Opinião

Conhecer para melhorar

Podemos hoje afirmar que as escolas portuguesas têm feito um trabalho muito significativo no sentido da melhoria da aprendizagem dos nossos alunos ao longo dos anos.

O cumprimento das metas curriculares e dos programas das disciplinas significa a garantia de que todos os alunos têm a possibilidade de atingir os mesmos patamares de aprendizagem. Mas aferir a qualidade deste trabalho implica poder comparar, ano a ano, em cada escola, em cada turma, os resultados do trabalho desenvolvido. Para isso, há que garantir que existem instrumentos credíveis e fiáveis que nos proporcionem a todos, alunos, pais, professores, direções das escolas, decisores políticos, informação que nos permita conhecer o que os alunos aprendem e conseguem concretizar num processo específico de avaliação.

A avaliação é um processo complexo que implica a utilização de metodologias diversas e também de instrumentos e processos diferentes. Em sala de aula, o professor é livre de utilizar as estratégias e os instrumentos que considera mais adequados ao seu grupo de alunos. No entanto, não basta garantir, individualmente e em grupo, a aquisição de conhecimentos e o desenvolvimento de capacidades. É também necessário criar mecanismos que permitam ao professor aceder a informação que lhe permita aferir os resultados, compará-los entre turmas e entre escolas, a fim de conhecer o desempenho que os alunos conseguem evidenciar quando colocados em situações de avaliação.

Desde 2012, o Ministério da Educação e Ciência (MEC), ciente de que não basta conhecer os resultados da avaliação externa para conhecer bem o trabalho desenvolvido nas nossas escolas, tem divulgado dados de contexto das escolas em conjunto com a base de dados do Júri Nacional de Exames. Esta informação permite perceber o quadro socioeconómico em que a escola está inserida, as melhorias que tem alcançado, e ter uma visão mais realista do significado dos resultados obtidos.

Ano a ano, o MEC tem vindo a disponibilizar dados mais completos, incluindo informações como os indicadores de progresso na avaliação externa, na relação da avaliação externa com a avaliação interna e na redução do abandono escolar, que permitem atribuir créditos letivos às escolas em concordância com o trabalho desenvolvido.

Os alunos, e os professores, não conhecem verdadeiramente a qualidade do seu trabalho se não puderem ter uma noção do seu desempenho em comparação com outros resultados, dentro e fora da escola. Só assim os professores podem ter a certeza que as opções que tomaram foram as mais corretas e melhorar, ano a ano, os seus processos de trabalho, planear melhor, identificar mais cedo e concretamente as dificuldades dos seus alunos, resolver problemas que surgem e garantir, na prática, o rigor que todos pretendemos.
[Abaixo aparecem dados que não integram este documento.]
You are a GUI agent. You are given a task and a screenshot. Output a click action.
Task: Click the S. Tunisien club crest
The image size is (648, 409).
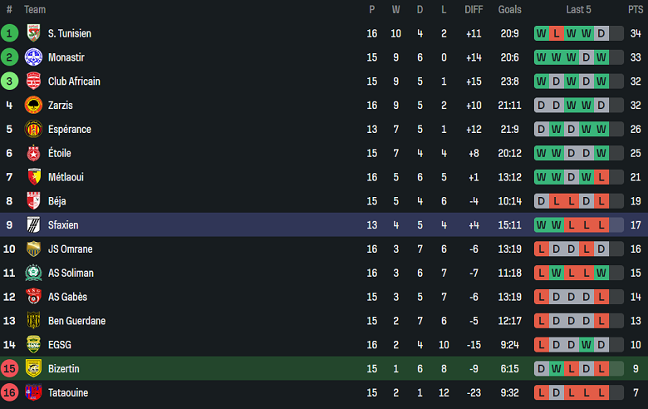(x=33, y=33)
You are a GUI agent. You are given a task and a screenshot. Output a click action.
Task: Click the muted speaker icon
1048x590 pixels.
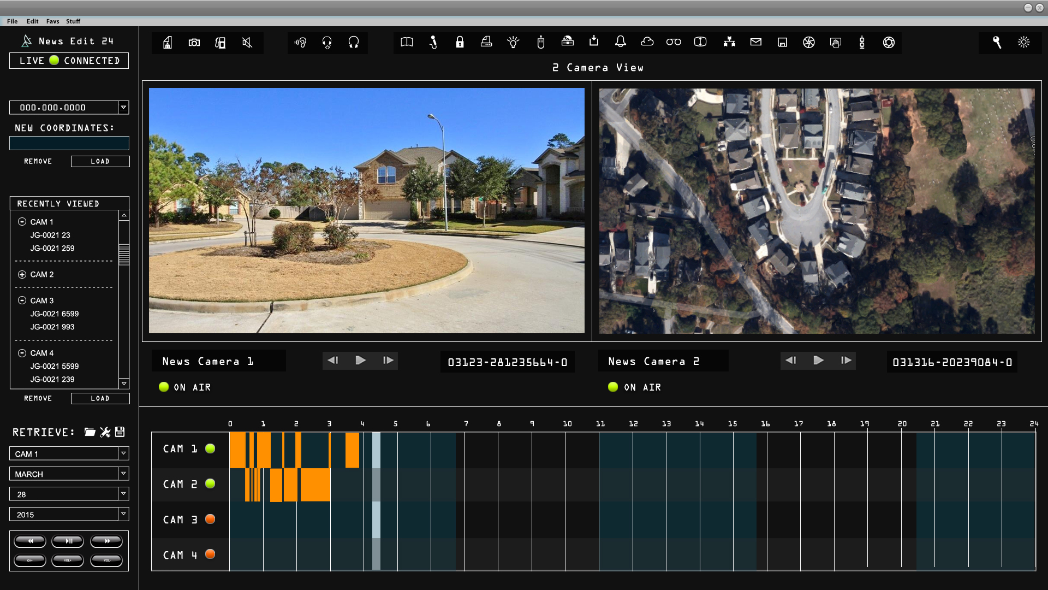click(247, 43)
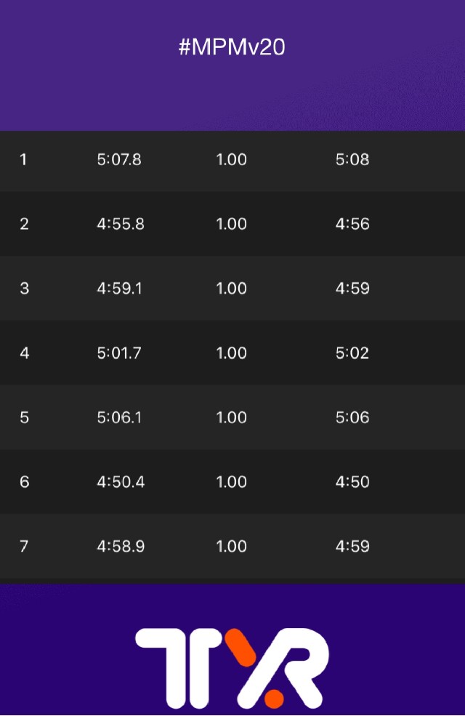Select the 5:02 pace value
Screen dimensions: 465x716
pos(352,353)
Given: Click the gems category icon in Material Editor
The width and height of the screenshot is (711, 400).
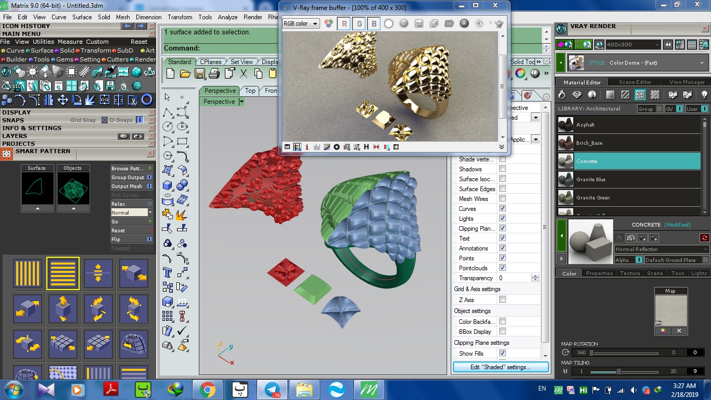Looking at the screenshot, I should pyautogui.click(x=577, y=95).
Conhecer os resultados das escolas é, pois, uma necessidade para todos nós. É uma possibilidade de poder fazer um balanço, e decidir melhor o que fazer no futuro. As opções que a escola faz devem estar articuladas com o trabalho desenvolvido e com os resultados alcançados. Por outro lado, conhecer melhor a escola é também um direito para os pais e encarregados de educação para, com mais e melhor informação, poderem conhecer o percurso dos seus filhos e educandos e melhor os ajudarem a escolher a via mais adequada às suas ambições e necessidades.

A transparência e a disponibilização de dados significa poder avaliar, aferir e comparar, não confundindo este processo com um trabalho orientado para exames, pois esse não é um objetivo em si mesmo.

É neste sentido que o MEC está a disponibilizar cada vez mais informação relevante para que alunos e professores conheçam melhor as possibilidades que têm à sua frente para melhor orientarem o seu trabalho.

Mais informação, maior transparência e uma base mais alargada para tomar as melhores decisões constituem elementos fundamentais para o trabalho de todos os que, diariamente, centram a sua ação nas nossas crianças e jovens, garantindo a todos uma cada vez maior qualidade da sua aprendizagem.

Secretário de Estado do Ensino Básico e Secundário. O autor escreve segundo o Acordo Ortográfico.